Latihan Tertulis 1. Tuliskan ulang sebagian bacaan tafsir tentang usaha manusia, dari "Pelajaran dari Ayat" sampai "menentukan hasil akhir.", tanpa mengubah satu kata pun.
Latihan Tertulis 2.
Jawab pertanyaan berikut berdasarkan bacaan tafsir tentang usaha manusia:
(a) Menurut bacaan tafsir, apa yang ditunjukkan oleh kata 'Lashattā'?
(b) Dua golongan manusia utama apa yang akan dibahas dalam surat ini?
(c) Apa yang akan menentukan hasil akhir bagi manusia?
Latihan Tertulis 3. Lanjutkan bacaan tafsir tentang usaha manusia, mulai setelah kalimat terakhirnya.

Bacaan Tersedia.
Ayat 4: إِنَّ سَعْيَكُمْ لَشَتَّىٰ (Sungguh usaha kamu beraneka macam) Inilah jawaban dari sumpah-sumpah sebelumnya. Setelah bersumpah dengan dualitas malam-siang dan laki-laki-perempuan, Allah menegaskan bahwa usaha manusia (amal perbuatan, tujuan, dan jalan hidup) itu beraneka ragam atau bermacam-macam. 'Sa'yakum' (usaha kamu) mencakup semua upaya, tindakan, dan tujuan hidup manusia. 'Lashattā' (beraneka macam) menunjukkan keberagaman yang sangat besar dalam orientasi dan motivasi manusia. Ada yang berusaha untuk kebaikan, ada yang untuk keburukan; ada yang mengejar dunia, ada yang mengejar akhirat; ada yang berderma, ada yang kikir.
Hubungan antara sumpah dan jawabannya sangat erat. Sebagaimana malam dan siang memiliki fungsi yang berbeda namun saling melengkapi, dan laki-laki serta perempuan memiliki peran yang berbeda namun esensial, demikian pula usaha manusia memiliki tujuan dan hasil yang berbeda-beda. Ayat ini menjadi jembatan menuju penjelasan lebih lanjut tentang dua golongan manusia utama yang akan dibahas dalam surat ini: golongan yang berbuat kebaikan dan golongan yang berbuat keburukan, serta konsekuensi yang akan mereka hadapi.
Pelajaran dari Ayat 1-4: Ayat-ayat pembuka ini mengajarkan kita untuk merenungi tanda-tanda kebesaran Allah dalam setiap aspek kehidupan, dari pergantian waktu hingga penciptaan makhluk hidup. Semua ini adalah bukti nyata kekuasaan dan kebijaksanaan Allah. Yang terpenting, ayat ini mengingatkan kita bahwa setiap tindakan kita, sekecil apa pun, adalah bagian dari "usaha" yang akan dicatat dan dipertanggungjawabkan. Manusia memiliki kebebasan memilih jalan hidupnya, dan pilihan itu akan menentukan hasil akhir.

Data teks dan penunjukan elemen
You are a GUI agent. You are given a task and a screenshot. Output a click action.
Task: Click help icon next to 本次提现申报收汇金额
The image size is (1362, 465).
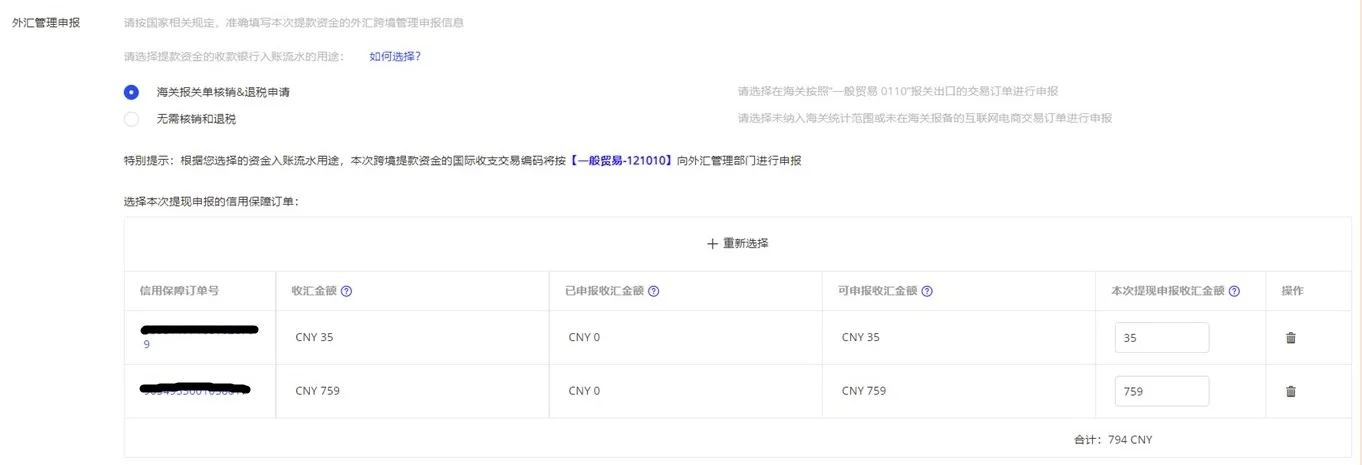point(1234,292)
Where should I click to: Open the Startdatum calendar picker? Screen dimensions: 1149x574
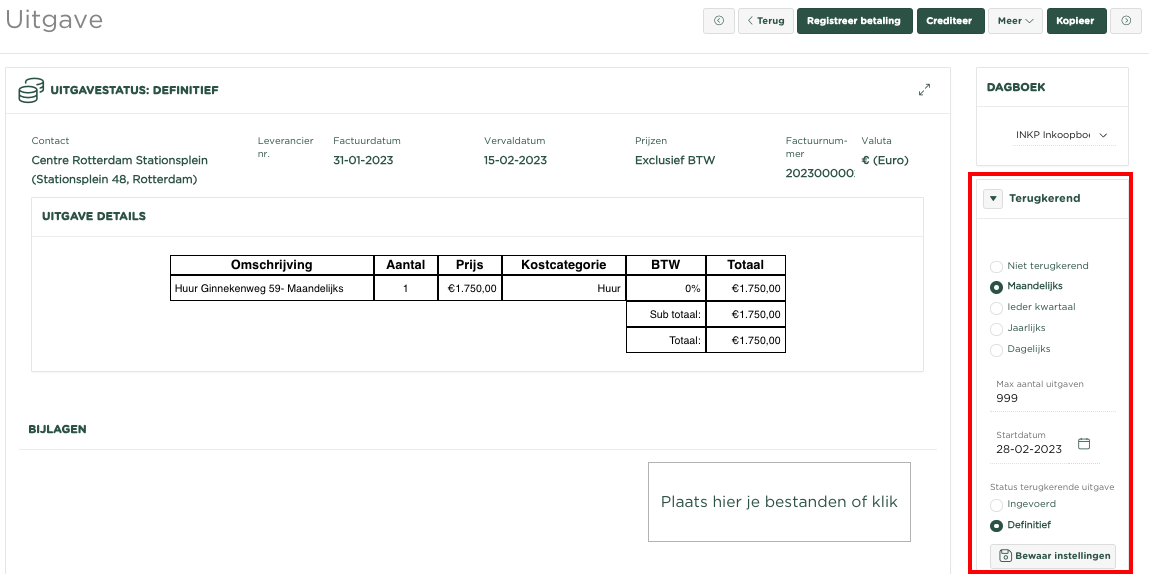coord(1083,444)
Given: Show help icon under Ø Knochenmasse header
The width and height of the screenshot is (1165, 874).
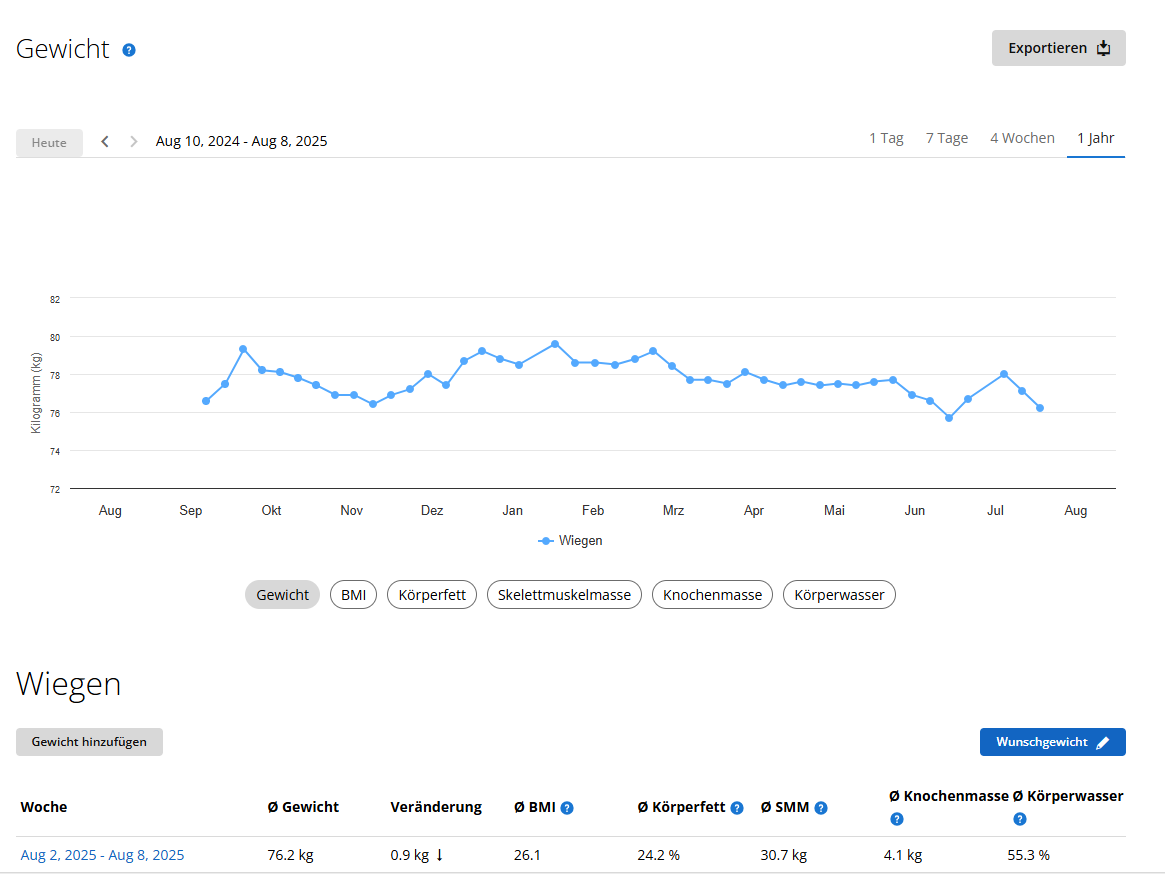Looking at the screenshot, I should (897, 819).
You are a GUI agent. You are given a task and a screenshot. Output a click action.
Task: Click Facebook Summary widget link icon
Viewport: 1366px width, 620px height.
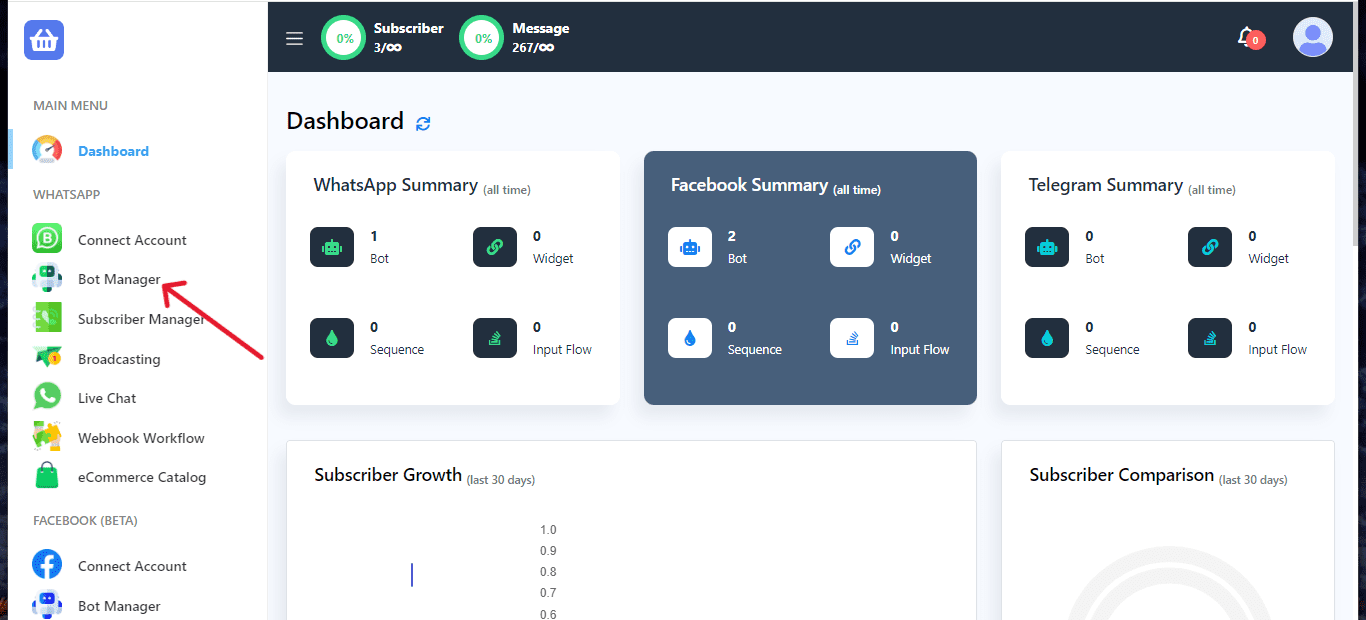click(x=852, y=247)
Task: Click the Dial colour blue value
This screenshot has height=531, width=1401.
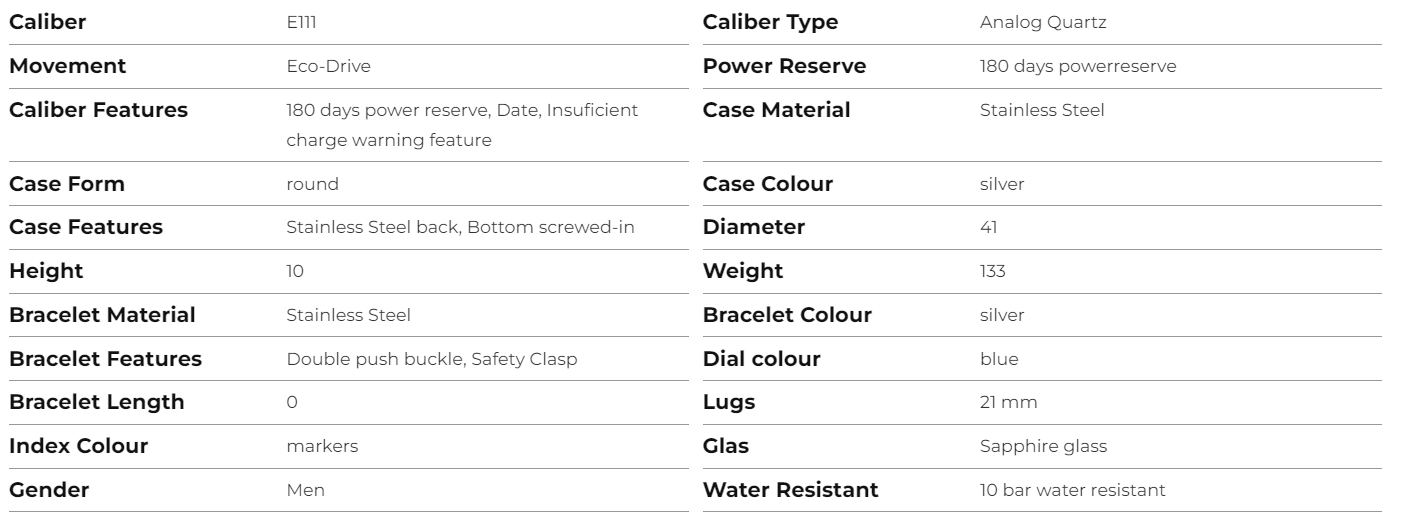Action: (x=999, y=359)
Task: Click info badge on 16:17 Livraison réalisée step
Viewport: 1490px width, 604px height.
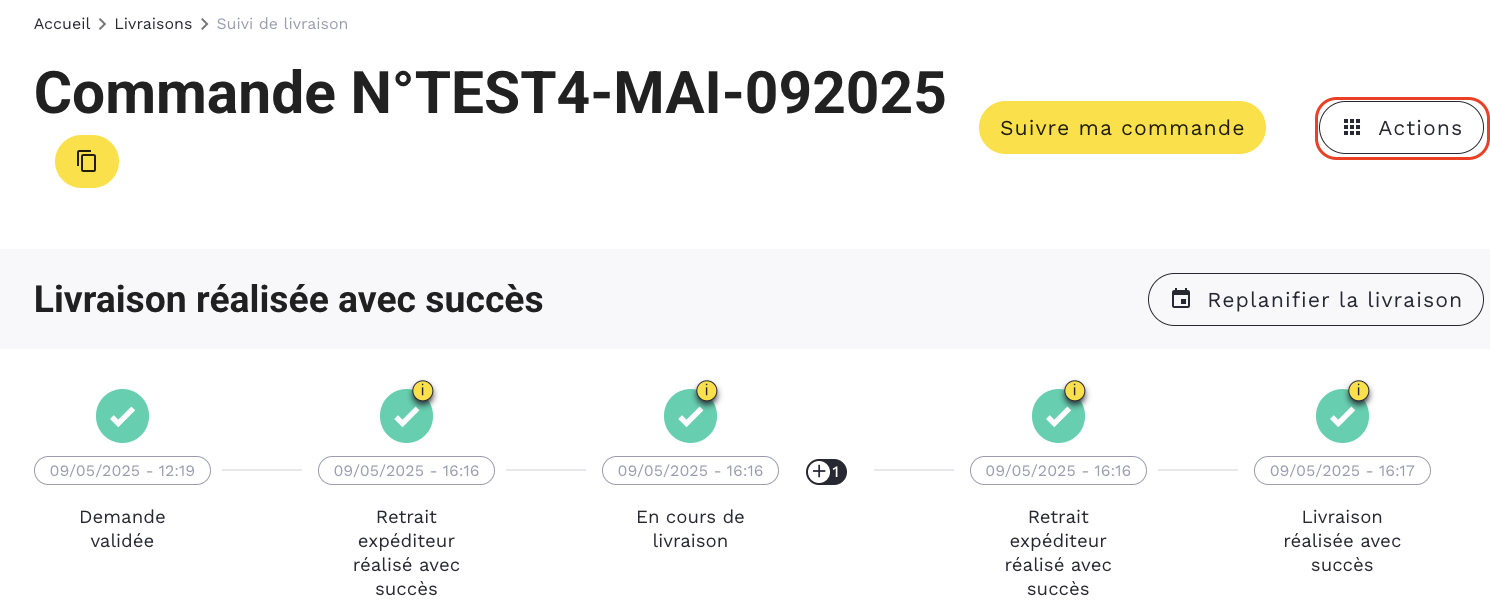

Hasil Jawaban 1.
Pelajaran dari Ayat 1-4: Ayat-ayat pembuka ini mengajarkan kita untuk merenungi tanda-tanda kebesaran Allah dalam setiap aspek kehidupan, dari pergantian waktu hingga penciptaan makhluk hidup. Semua ini adalah bukti nyata kekuasaan dan kebijaksanaan Allah. Yang terpenting, ayat ini mengingatkan kita bahwa setiap tindakan kita, sekecil apa pun, adalah bagian dari "usaha" yang akan dicatat dan dipertanggungjawabkan. Manusia memiliki kebebasan memilih jalan hidupnya, dan pilihan itu akan menentukan hasil akhir.

Hasil Jawaban 2.
(a) Keberagaman yang sangat besar dalam orientasi dan motivasi manusia.
(b) Golongan yang berbuat kebaikan dan golongan yang berbuat keburukan.
(c) Pilihan jalan hidup yang diambil manusia.

Hasil Jawaban 3.
Ayat 5-7: Golongan yang Dermawan dan Bertakwa
فَأَمَّا مَن أَعْطَىٰ وَاتَّقَىٰ
5. Maka barang siapa memberikan (hartanya di jalan Allah) dan bertakwa,
وَصَدَّقَ بِالْحُسْنَىٰ
6. dan membenarkan (adanya pahala) yang terbaik (surga),
فَسَنُيَسِّرُهُ لِلْيُسْرَىٰ
7. niscaya Kami akan mudahkan baginya jalan menuju kemudahan (kebahagiaan).
Tafsir dan Makna Ayat 5-7
Setelah menyatakan bahwa usaha manusia itu beraneka ragam, Allah SWT mulai mengklasifikasikan manusia ke dalam dua golongan utama. Ayat 5-7 menjelaskan karakteristik golongan pertama, yaitu mereka yang akan dimudahkan jalannya menuju kebahagiaan. Tiga sifat utama yang disebutkan adalah memberi (berinfak), bertakwa, dan membenarkan kebaikan (atau janji surga).
Ayat 5: فَأَمَّا مَن أَعْطَىٰ وَاتَّقَىٰ (Maka barang siapa memberikan (hartanya di jalan Allah) dan bertakwa) Ini adalah ciri pertama dari golongan yang beruntung. 'A'thā' (memberikan) di sini merujuk pada pemberian harta di jalan Allah, yaitu sedekah, infak, zakat, atau bentuk kedermawanan lainnya yang diniatkan untuk mencari keridaan Allah. Pemberian ini bukan sekadar tindakan fisik, tetapi mencerminkan hati yang lapang dan tidak terikat kuat pada harta duniawi.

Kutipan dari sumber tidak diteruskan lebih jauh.